Hadîs-i şerîfte yine, tekrar:
اَلْمَرْءُ مَعَ مَنْ اَحَبَّ
“Kişi sevdiğiyle beraberdir.” (Buhârî, Edeb, 96)
Unutmayalım ki, bugün Rasûlullah Efendimiz’i tanıyabilirsek, yarın Mahşer’de de O bizi tanır. Havz kenarında bizi kabul eder. Gönlümüz O’nu görecek kıvamda olursa O da bize nazar eder. O’nu duyar ve dinlersek, O da bizi ihsânıyla âbâd eder.
Tabi bizim ibadetlerimiz, muâmelât, ahlâk; Allah Rasûlü’ne benzeyebilme gayretimizin ne kadar içindeyiz?
Yine Efendimiz buyuruyor:
“İnsanların ve cinlerin isyankârları hâriç, bütün mahlûkat beni tanır.” buyuruyor. (Bkz. Ahmed bin Hanbel, III, 310) Cenâb-ı Hak tanıtıyor.
Cemâdat tanıyordu:
“Uhud bizi sever, Biz Uhud’u severiz.” buyuruyor. (Buhârî, Cihâd, 71; Müslim, Hacc, 504)

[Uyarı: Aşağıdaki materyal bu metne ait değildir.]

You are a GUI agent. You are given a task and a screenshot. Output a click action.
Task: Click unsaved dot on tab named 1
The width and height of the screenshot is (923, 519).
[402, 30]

Tabi bu nasıl bir sevgidir, nasıl şeydir? O tarafını bilemiyoruz biz, o taraf bizim için bir meçhul, bize mahrem. Uhud’da bir ot bile yoktur çıkan. Fakat nasıl bir muhabbet! Demek ki cemâdattan gelen bir muhabbet ki bu muhabbetten in’ikâs.

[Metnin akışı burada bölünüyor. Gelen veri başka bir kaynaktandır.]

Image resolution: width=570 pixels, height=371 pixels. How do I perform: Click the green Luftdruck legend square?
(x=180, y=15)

Hazret-i Ali -radıyallâhu anh- naklediyor:
“-Sallâllâhu aleyhi ve sellem- Efendimiz’le beraber Mekke’de idik. Beraberce Mekke’nin bazı yerlerine giderdik. Dağların ve ağaçların arasından geçiyorduk. Peygamber Efendimiz yakınlaştığı bütün dağlar, ağaçlar; «es-selâmu aleyke yâ Rasûlâllah!» diyorlardı.” (Bkz. Tirmizî, Menâkıb, 6/3626)

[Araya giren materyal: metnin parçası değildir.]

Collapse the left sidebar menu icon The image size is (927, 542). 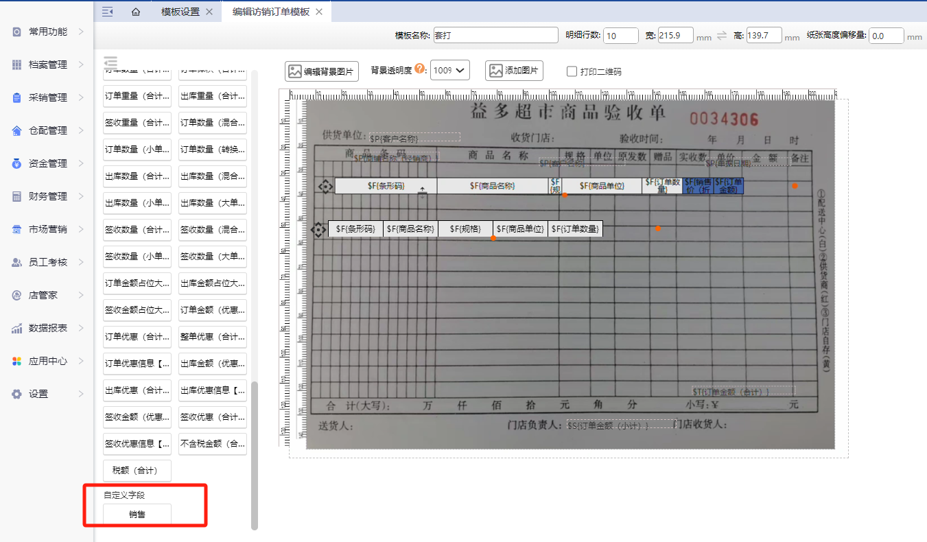click(x=107, y=12)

Nebâtat tanıyordu. Hurma ağacı tanıyordu, hadîs-i mütevâtir:
Efendimiz hutbe veriyordu bir hurma kütüğünün üzerinde. Fakat cemaat çoğalınca bir minber yapma durumu oldu. Kalabalık bir cemaat vardı. Efendimiz hurma kütüğüne çıkmadı, minbere çıktı. Hurma ağacı ağladı ve inledi. Mütevâtir hadis. “Müttefekun aleyh” geliyor bütün sahâbe tarafından. Hattâ kimi diyor ki sahâbenin:
“‒Bir çocuk ağlar gibi ağlıyordu.” diyor.
Bir çoban:
“Sanki bir deve yavrusu inler gibi inliyordu.” diyor hurma ağacı.
Efendimiz indi, o hurma kütüğünü sıvazladı ve sakinleşti. (Bkz. Buhârî, Cuma, 26; Tirmizî, Menâkıb, 6)
Mevlânâ diyor ki Celâleddîn-i Rûmî:
“Sen de diyor, bir bak diyor, bir hurma ağacı diyor, hurma kütüğü diyor, Allah Rasûlü’nü tanıdı diyor. Sen ise ne kadar tanıyorsun?!.” diyor.